Découvrez les nouveaux colocataires pour les éléphants au Zoo de Bâle

On ne peut pas les manquer: une nouvelle espèce a pris ses quartiers dans le nouvel espace dédié aux éléphants «Tembea», ouvert en mars au Zoo de Bâle. Les turbulentes pintades donnent régulièrement de la voix, mais les éléphants ne semblent pas y prêter la moindre attention. Leur réaction face à ces nouveaux venus a tout simplement été inexistante.

© Zoo de Bâle

Les cinq oiseaux mâles et quatre oiseaux femelles sont arrivés au Zoo de Bâle mi-avril, passant les deux premières semaines en quarantaine dans le cabinet vétérinaire. Ils se sont ensuite installés dans leur pavillon, sur l’espace dédié aux éléphants où ils ont pu s’habituer à leur nouvelle maison pendant quatre semaines. Depuis, ils ont investi l’espace et se sont très bien acclimatés. Un éléphant femelle a certes déjà chassé les gallinacées en leur courant après pour s’amuser, mais la plupart du temps, les éléphants n’accordent que peu d’attention aux pintades évoluant en liberté dans l’enceinte.

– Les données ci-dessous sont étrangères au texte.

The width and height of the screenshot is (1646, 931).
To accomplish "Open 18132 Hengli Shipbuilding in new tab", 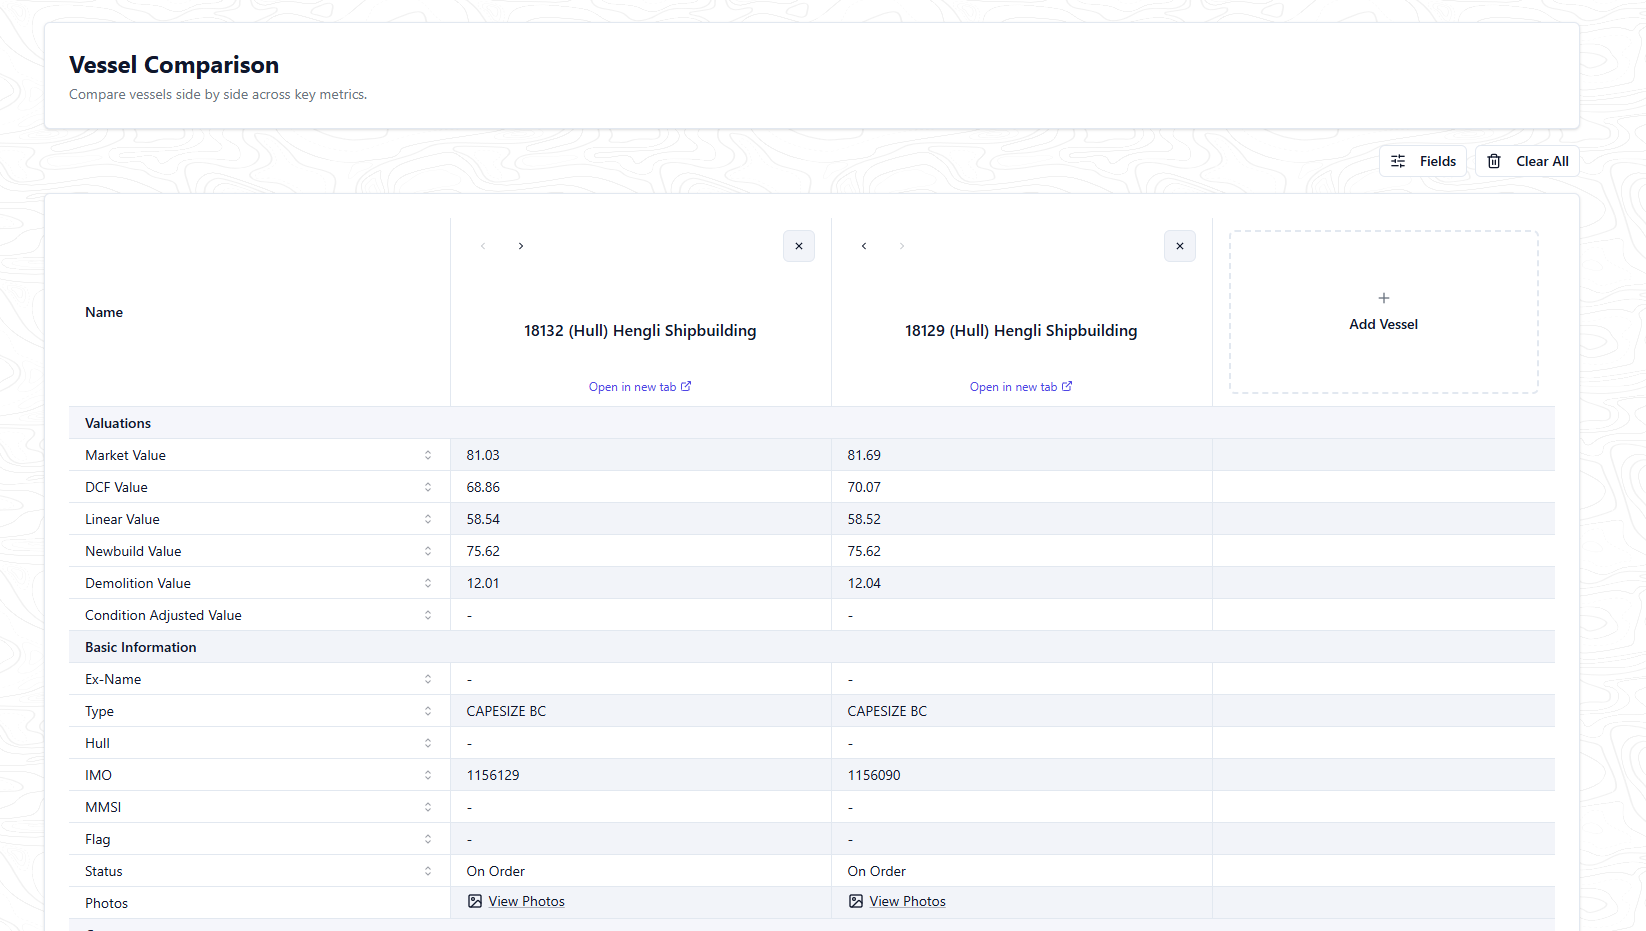I will pos(640,387).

Le groupe de pintades est originaire d’un élevage suisse. Dans l’espace dédié aux éléphants, elles possèdent leur propre pavillon et l’espace extérieur des éléphants est à leur entière disposition. Chaque nuit, elles se replient à l’intérieur. Des portes coulissantes automatiques se ferment au crépuscule et s’ouvrent à l’aube, une routine à laquelle les pintades se sont parfaitement adaptées.

© Zoo de Bâle

Une joyeuse communauté
Contrairement aux poules domestiques, les pintades mâles et femelles sont identiques. Elles forment des couples et vivent dans la nature en groupe allant de quelques bêtes à une centaine d’animaux. Ces communautés sont très sédentaires et en présence d’une bonne offre de nourriture, elles se cantonnent à de petits territoires. Les pintades sont originaires d’Afrique. Elles peuplent des espaces très diversifiés. À l’exception de la jungle ou du désert, elles se sentent à l’aise presque partout. Elles mangent principalement des graines, des racines, des feuilles et des fleurs, mais aussi des insectes. Pour trouver de la nourriture, elles se déplacent ensemble et examinent même les bouses d’éléphants à la recherche de vers et de graines. Au Zoo de Bâle, outre de la salade et un peu de légumes, elles consomment principalement de nourriture classique pour poules et parcourent constamment l’intégralité de l’enceinte à la recherche d’alimentation.

Des jambes rapides, des ailes en coton
Les pintades peuvent certes voler, mais pas très bien, et uniquement sur de courtes distances. Elles dorment volontiers en hauteur, sur des pierres, des branches ou dans un buisson, et sont ainsi bien à l’abri des prédateurs. Si un ennemi les chasse, les pintades s’échappent rapidement, ce n’est qu’au dernier moment qu’elles prennent leur envol. Les pintades nichent au sol, à l’abri sous un buisson ou des rochers. Les couples se retirent du groupe pour la couvaison et s’occupent ensemble de leurs oisillons. Lorsqu’elles couvent, les femelles assument la majeure partie du travail, les mâles sont alors responsables de la protection des jeunes pintades. Les poussins peuvent voler à 14 jours seulement, et au bout d’un à deux mois, la famille regagne le troupeau.